As growth investors, though, we wanted to understand whether or not these same characteristics would be true for the growth elements of our universe and whether or not small growth companies can not only survive but perhaps even thrive in a period of economic dislocation, especially one as dramatic as this current cycle is likely to be. We decided to look back at previous economic panics to see what we could learn and discovered that many companies which went on to become household names and great iconic growth companies were in fact founded during recessions and depressions. A short list of representative companies is shown below:

• General Electric was started in the panic of 1873
• IBM was started in the panic of 1910-1911
• Disney was started in the recession of 1923-24
• Hewlett-Packard and United Technologies were started in the Great Depression
• Microsoft was started in the recession of 1975
• Electronic Arts and Adobe were started in the 1982 downturn
• Airbnb in the 2008-09 financial crisis.

It is our view that even during a challenging environment companies with disruptive technologies and innovative ideas can not only survive but can potentially set the stage for long-term success. As we look at those companies that are already public and that exist within our own small and micro-cap space, we go back to names that we were able to buy during previous crises where the companies were selling near the bottom of our market cap range. During these disruptive periods (for example: end of the tech bubble in the early 2000s, financial crisis in 2008-2009, mini recession in 2015-2016), we have been able to identify promising small and micro-cap companies that were disrupting their industries and able to gain market share even in challenging times. A few examples are listed below, we note that all of these companies were purchased when their market caps were less than $500M and all are selling at multi-billion-dollar market caps today:

• Illumina (2002) –innovative tools for genetic analysis and personalized medicine
• Concur Technologies and Ultimate Software (2003)—software as a service disruptors
• Ulta Beauty (2008)—value-based retailer in cosmetics
• Evercore (2010)—market share gainer in mergers and acquisitions
• Novanta (2015)—robotics component supplier

Will past be prologue?
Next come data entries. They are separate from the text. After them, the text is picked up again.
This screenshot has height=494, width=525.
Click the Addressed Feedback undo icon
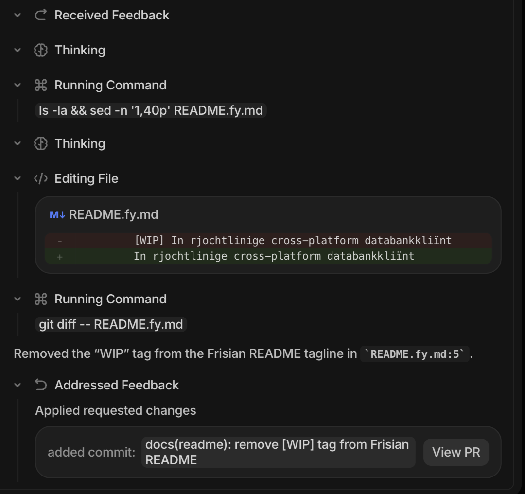click(x=41, y=385)
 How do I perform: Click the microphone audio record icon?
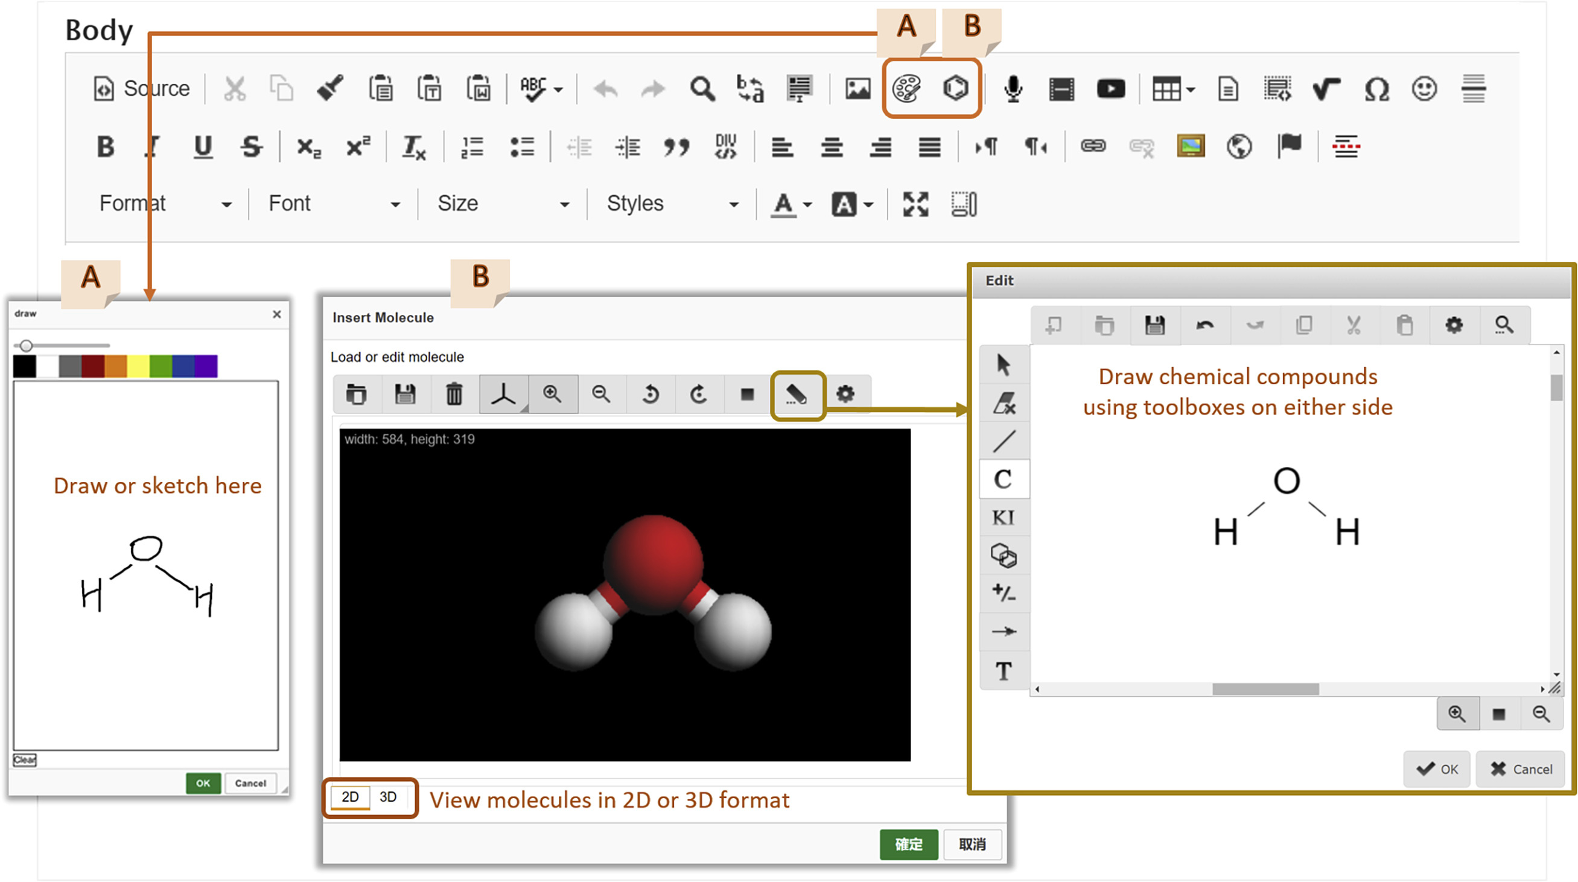pos(1013,89)
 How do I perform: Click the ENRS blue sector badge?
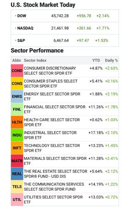click(x=17, y=96)
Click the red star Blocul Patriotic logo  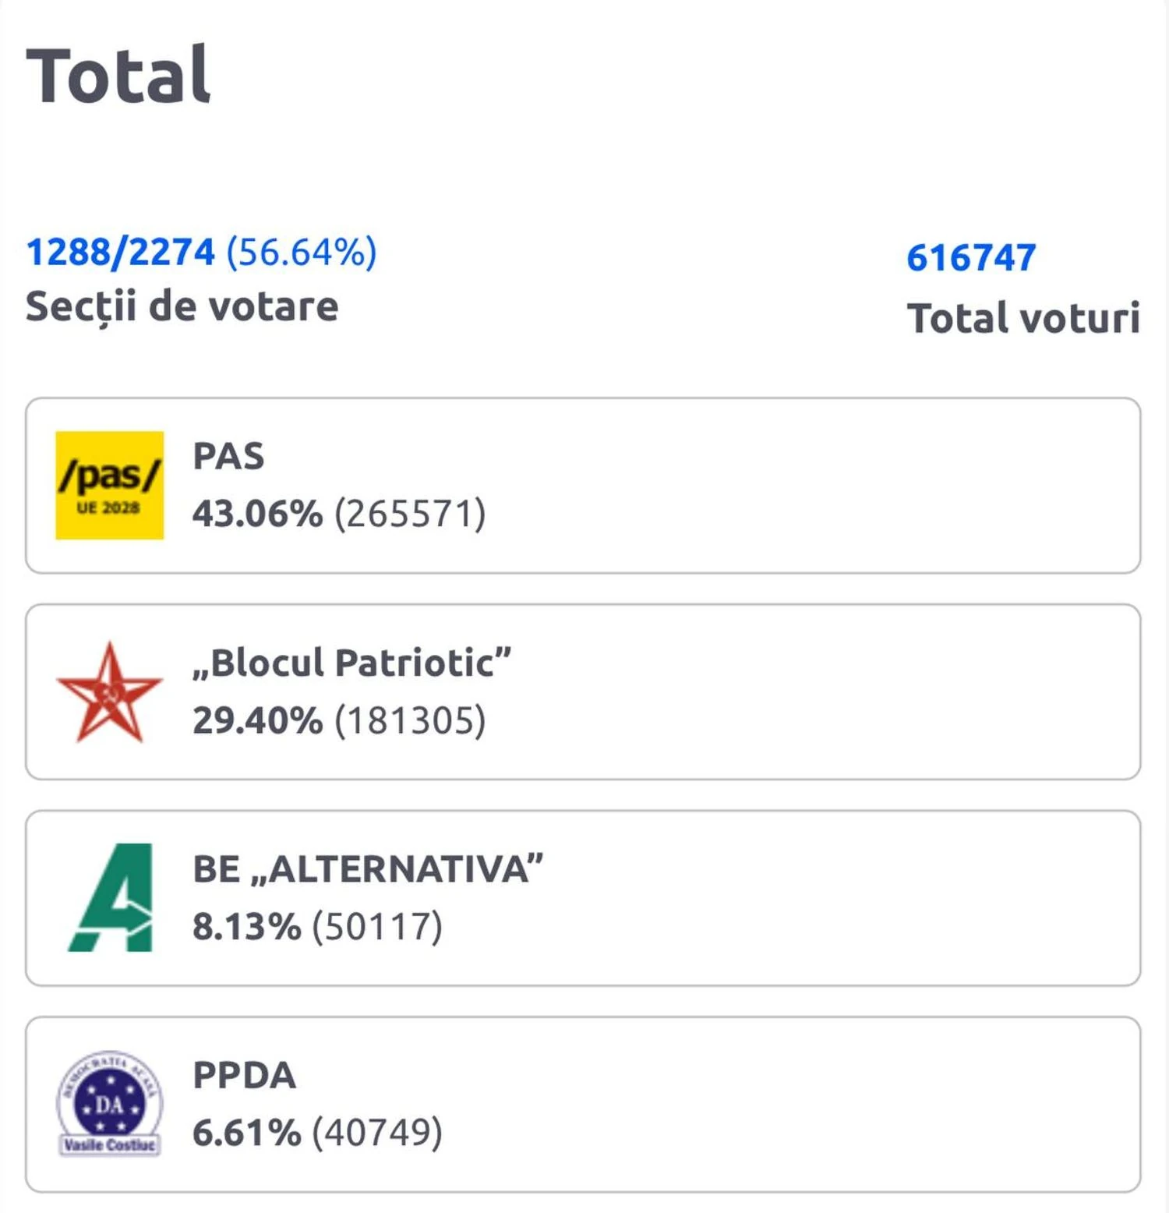pos(109,692)
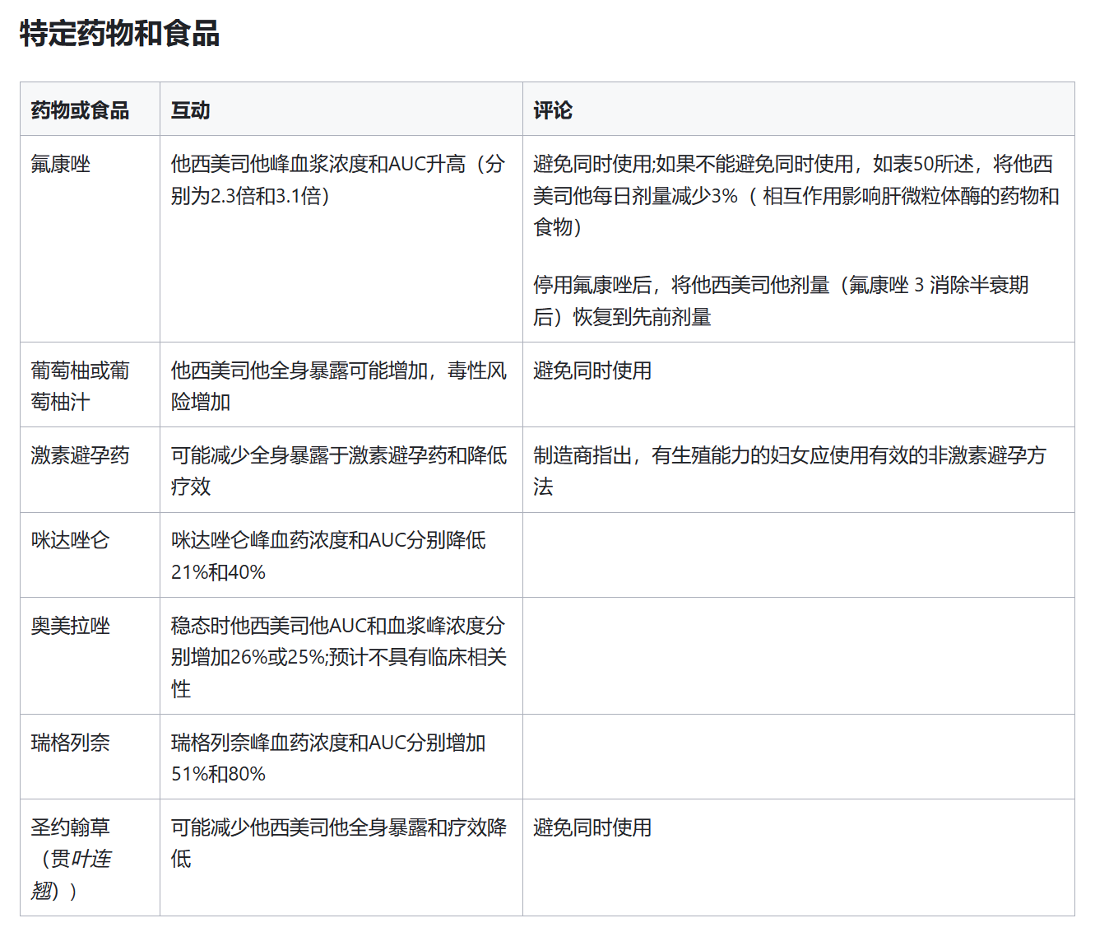The image size is (1109, 946).
Task: Click the grapefruit interaction text about 毒性风险增加
Action: click(x=338, y=386)
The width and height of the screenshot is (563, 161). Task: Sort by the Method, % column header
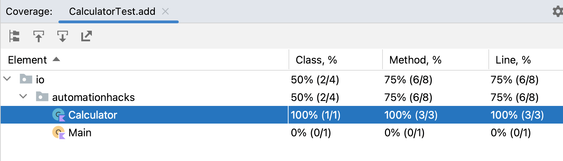[415, 60]
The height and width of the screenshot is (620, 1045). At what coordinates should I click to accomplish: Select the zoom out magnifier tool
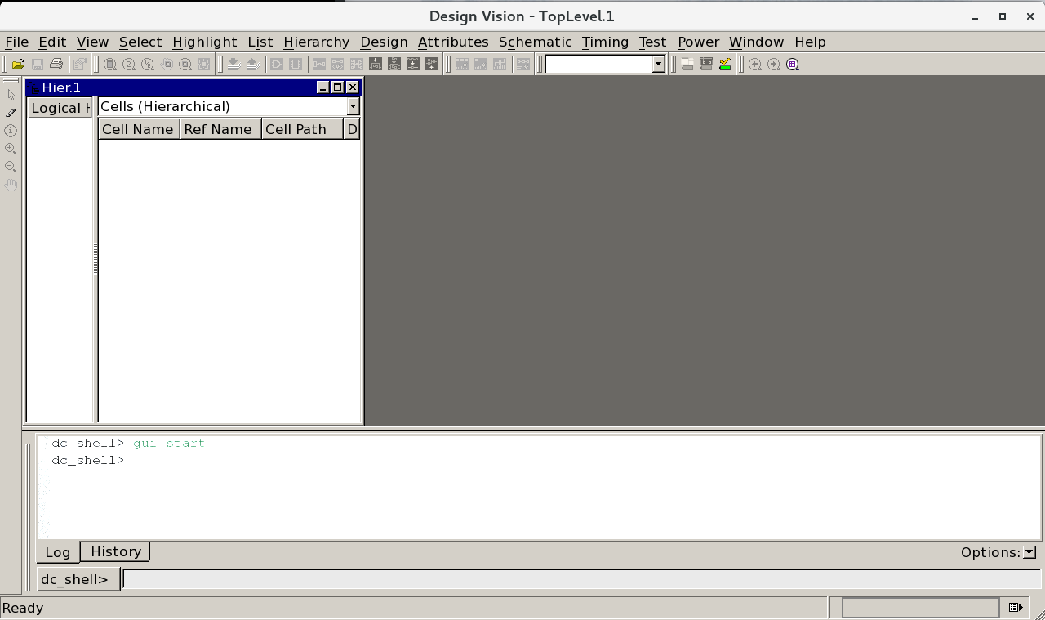point(11,166)
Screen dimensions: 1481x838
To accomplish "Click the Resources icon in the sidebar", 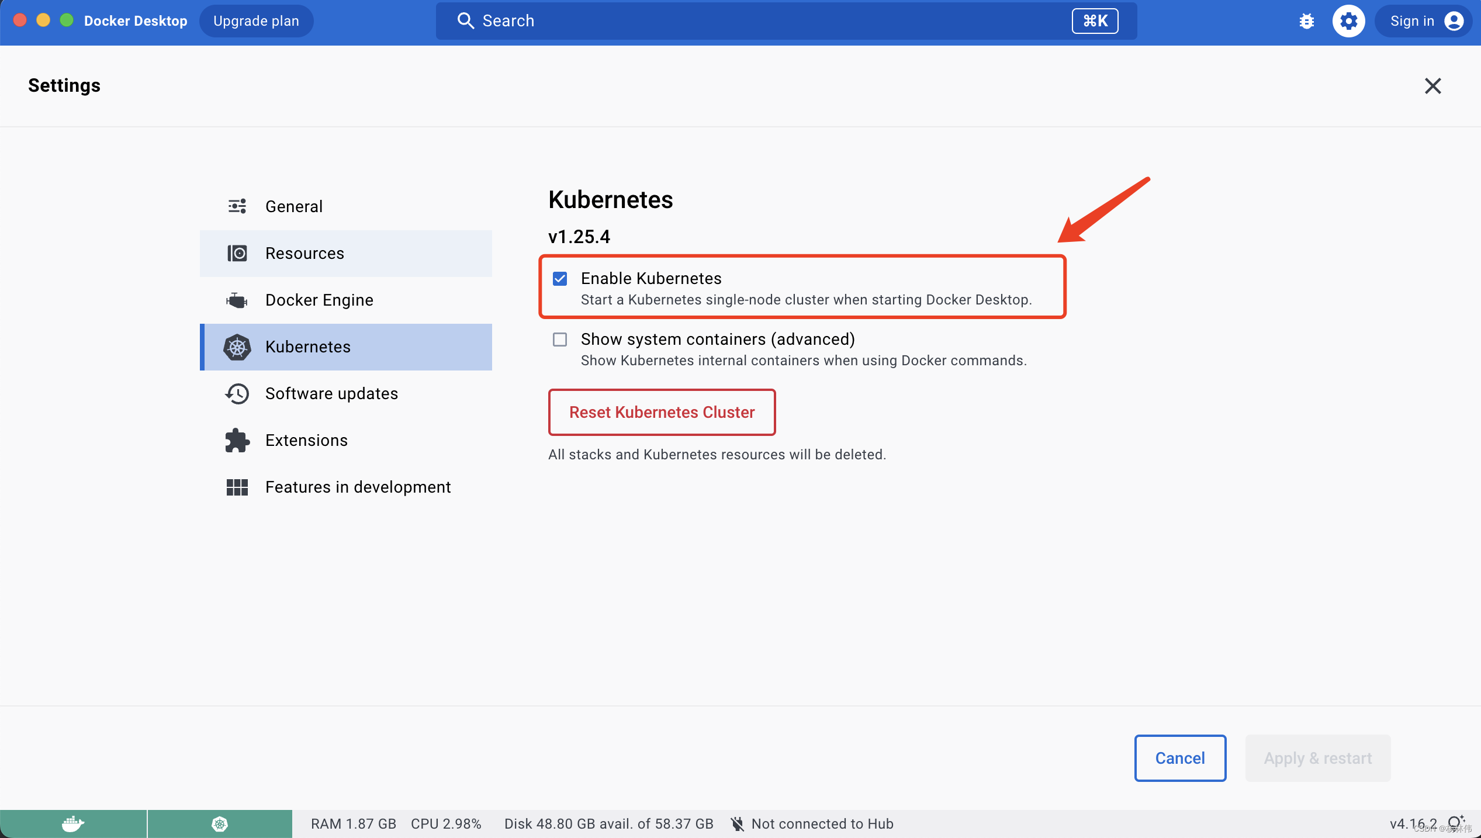I will point(237,253).
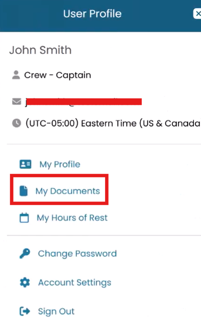201x335 pixels.
Task: Click the gear icon for Account Settings
Action: click(x=25, y=283)
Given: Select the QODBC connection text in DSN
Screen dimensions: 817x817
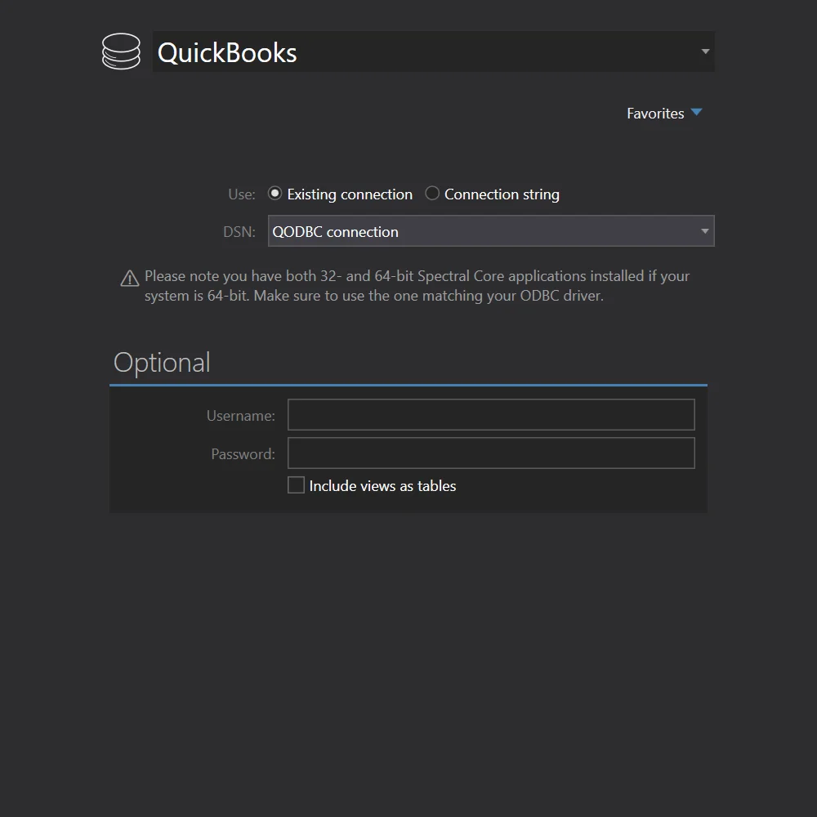Looking at the screenshot, I should [x=335, y=231].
Of course, we do not know which of our small and micro-cap companies will be the next disruptors who go from unknown to best-in-class market share leaders. But we are highly confident that we have planted the seeds for the next great growth stories as we identify small and micro-cap companies with improving growth rates, secular positive change, and valuations that do not fully reflect their future growth prospects. 

It is our belief that we should benefit as our undiscovered growth names not only see improving business fundamentals as their strong secular growth prospects deliver results, but also as they get rediscovered by investors more broadly and valuations have an opportunity to expand. 

As in the past and as proven in studies since 1926, this phenomena of discovery, investment and recognition is what has led to strong small and micro-cap outperformance over time and what should lead to a new small and micro-cap cycle this time as well. 

Nancy Prial is co-chief executive officer at Essex Investment Management.